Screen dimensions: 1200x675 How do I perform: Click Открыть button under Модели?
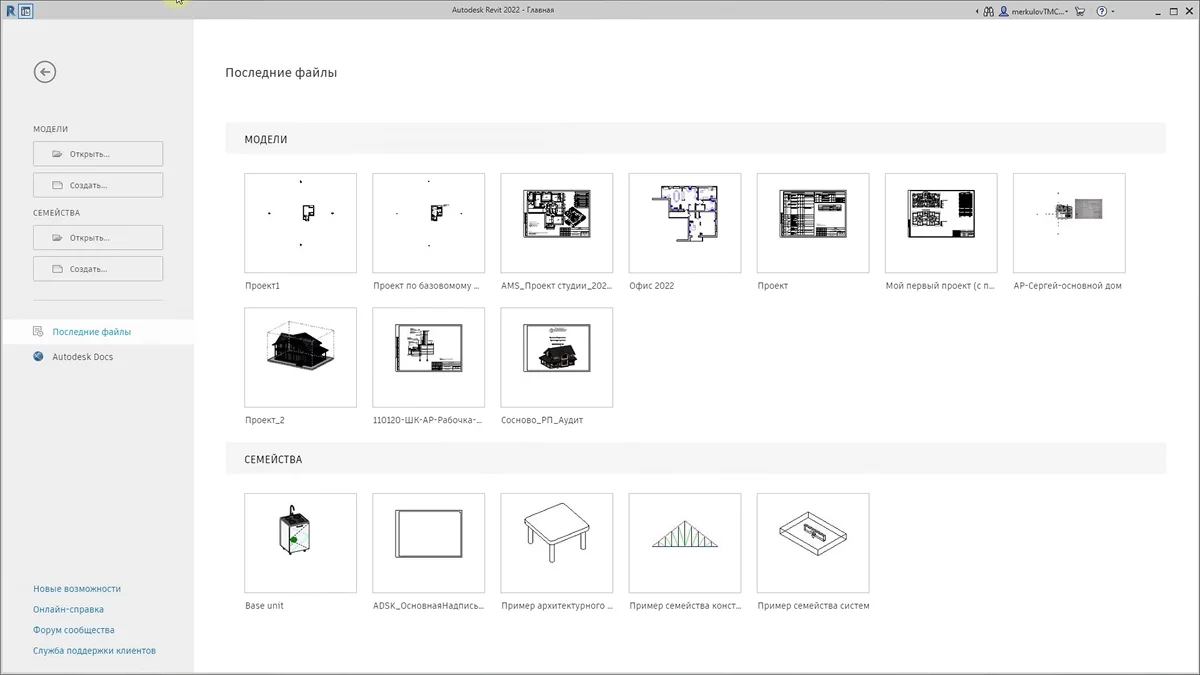98,154
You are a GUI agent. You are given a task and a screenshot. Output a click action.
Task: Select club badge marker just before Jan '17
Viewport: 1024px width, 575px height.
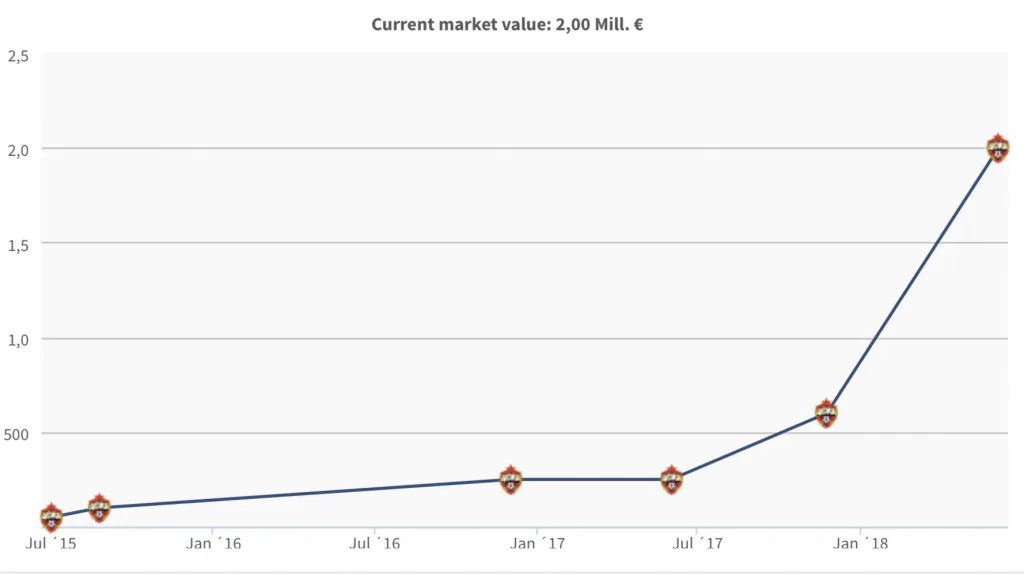[511, 480]
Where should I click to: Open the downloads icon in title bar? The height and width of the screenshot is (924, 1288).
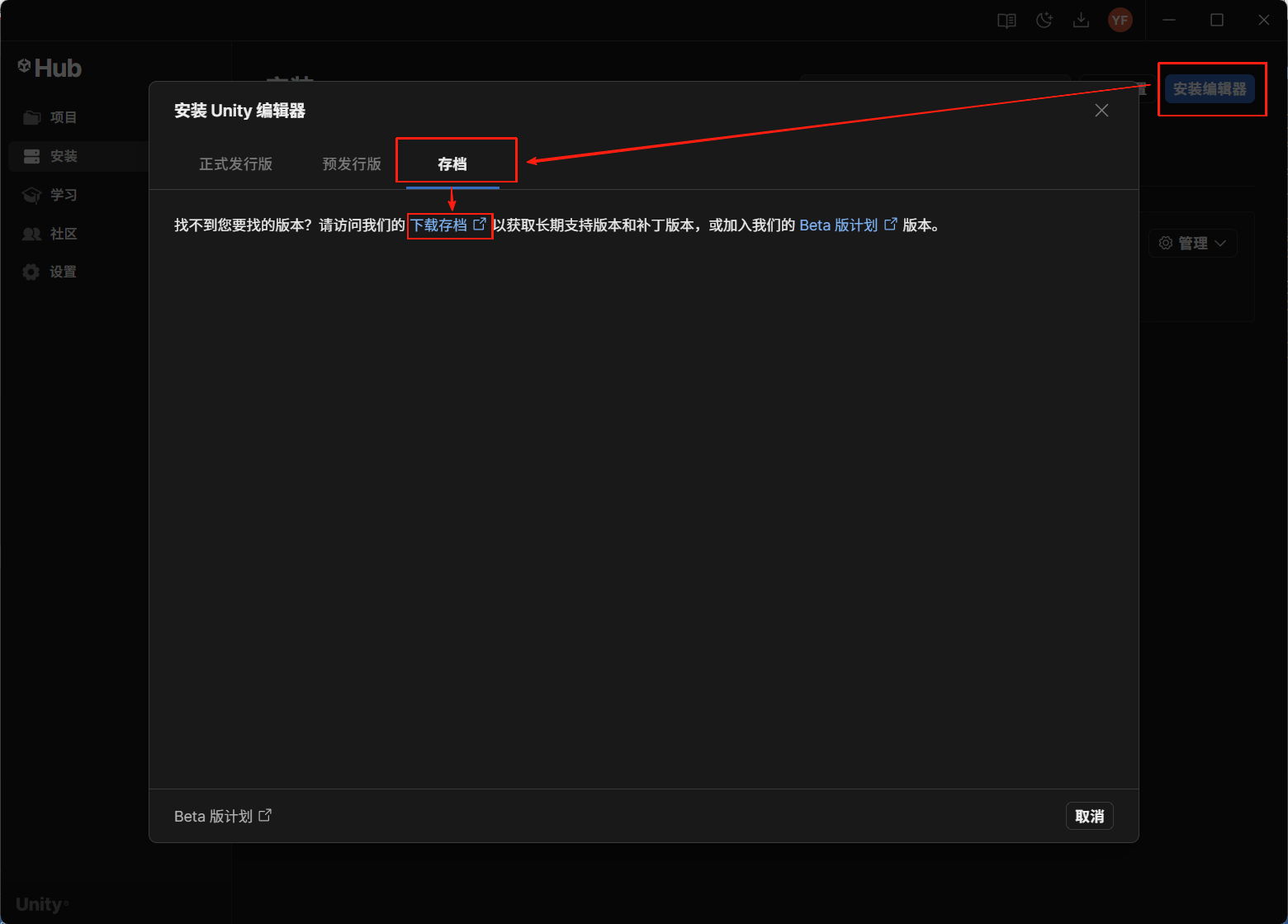1081,21
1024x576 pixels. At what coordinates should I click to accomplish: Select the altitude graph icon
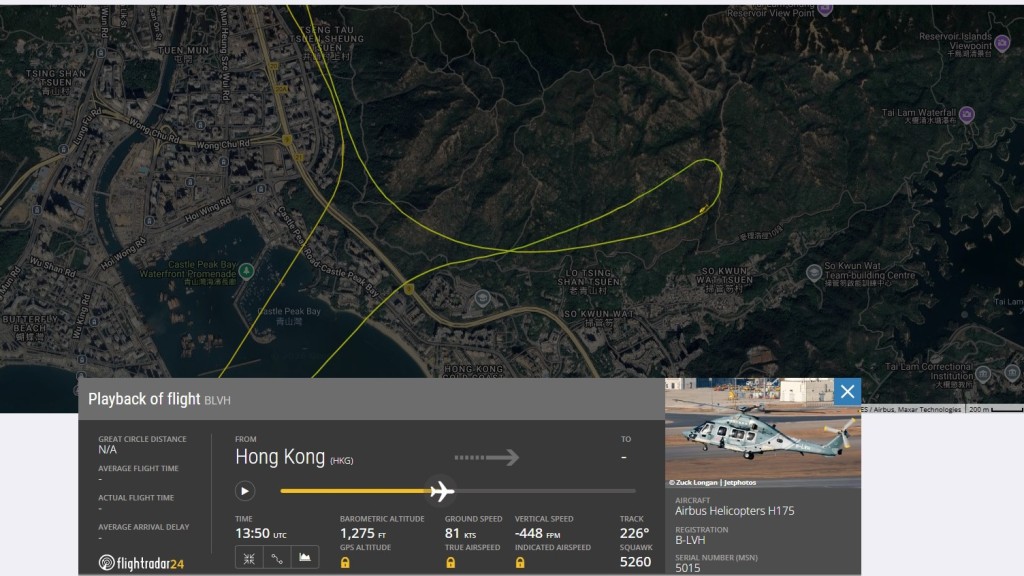click(306, 559)

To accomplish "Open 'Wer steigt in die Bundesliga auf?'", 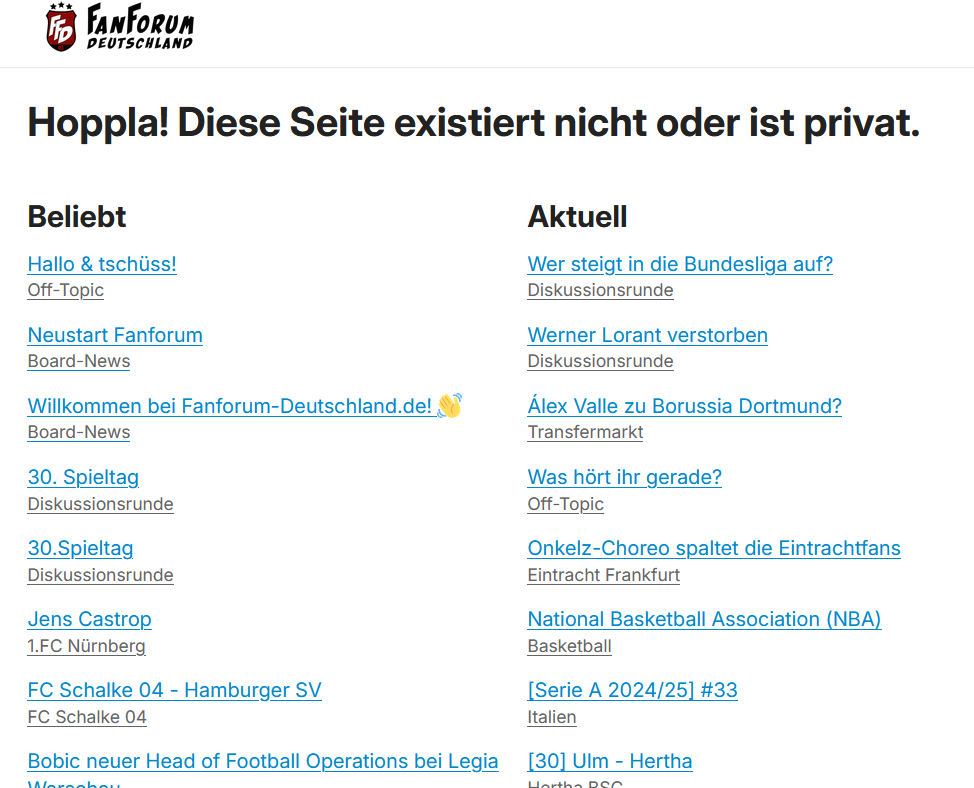I will click(680, 264).
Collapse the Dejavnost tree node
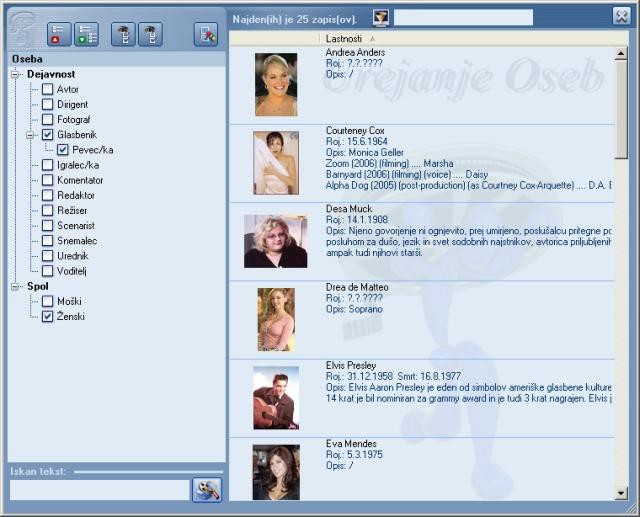The width and height of the screenshot is (640, 517). pos(17,74)
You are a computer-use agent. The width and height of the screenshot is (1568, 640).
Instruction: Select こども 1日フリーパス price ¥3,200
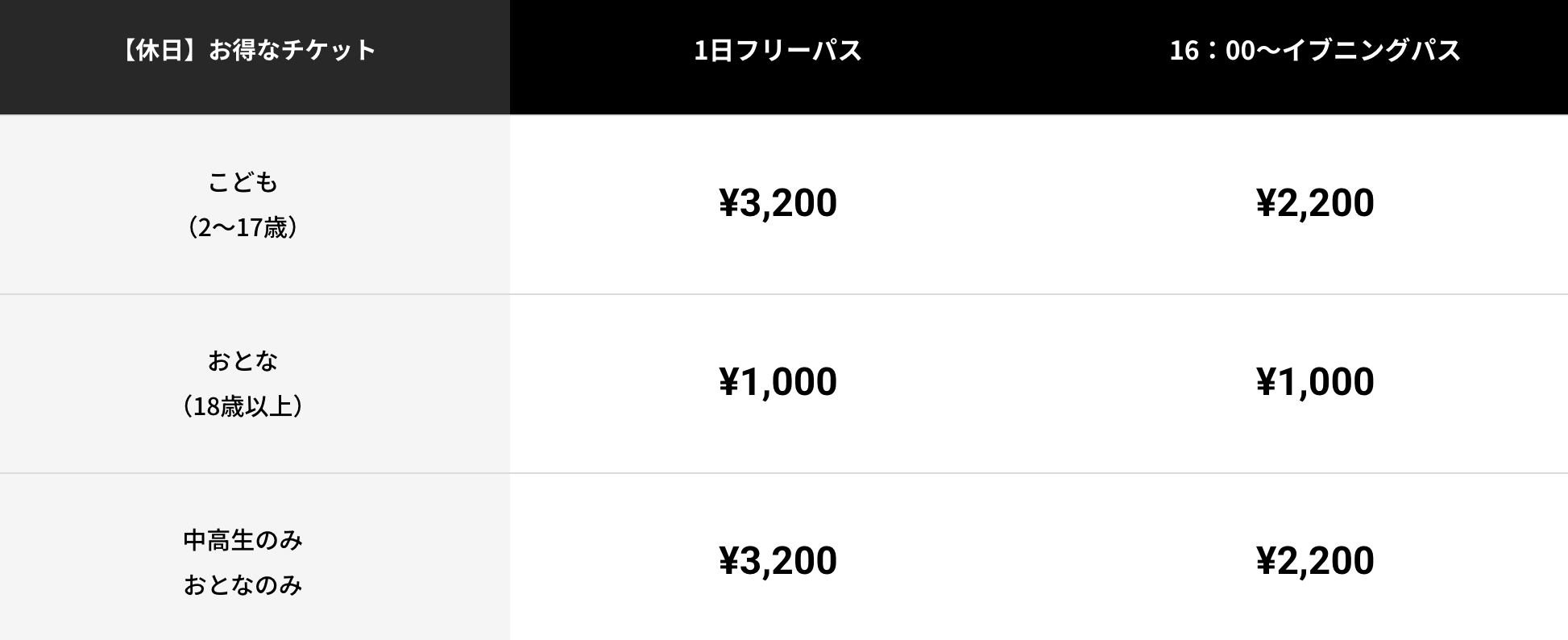tap(778, 202)
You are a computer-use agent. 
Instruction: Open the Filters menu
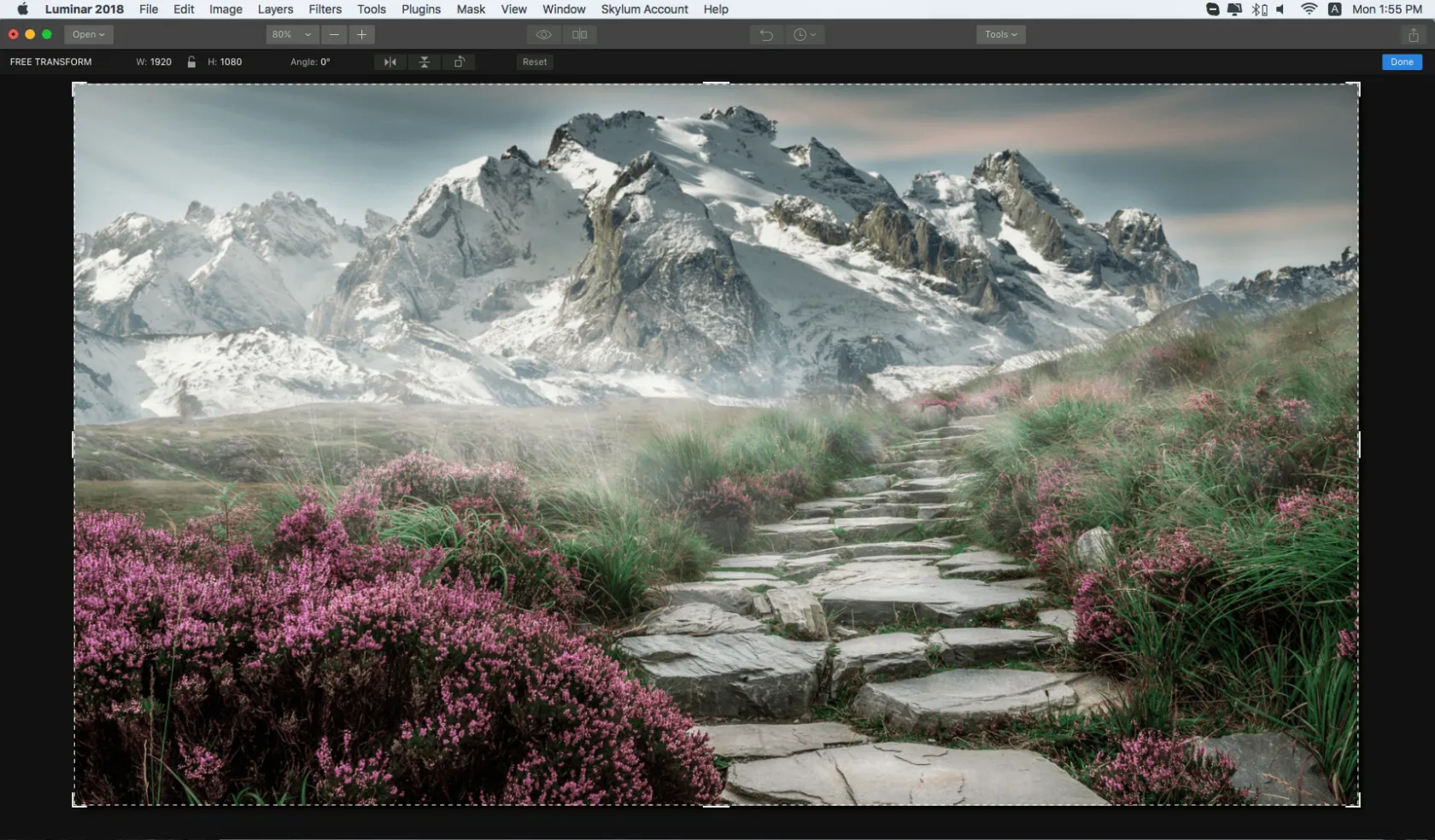(325, 9)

What the task asks | Find all lines in the records that hold the word "agent". Copy them.

Your solution |
You are a GUI agent. You are given a task and a screenshot. Output a click action.
You are a computer-use agent. The width and height of the screenshot is (1568, 640).
You are a computer-use agent. 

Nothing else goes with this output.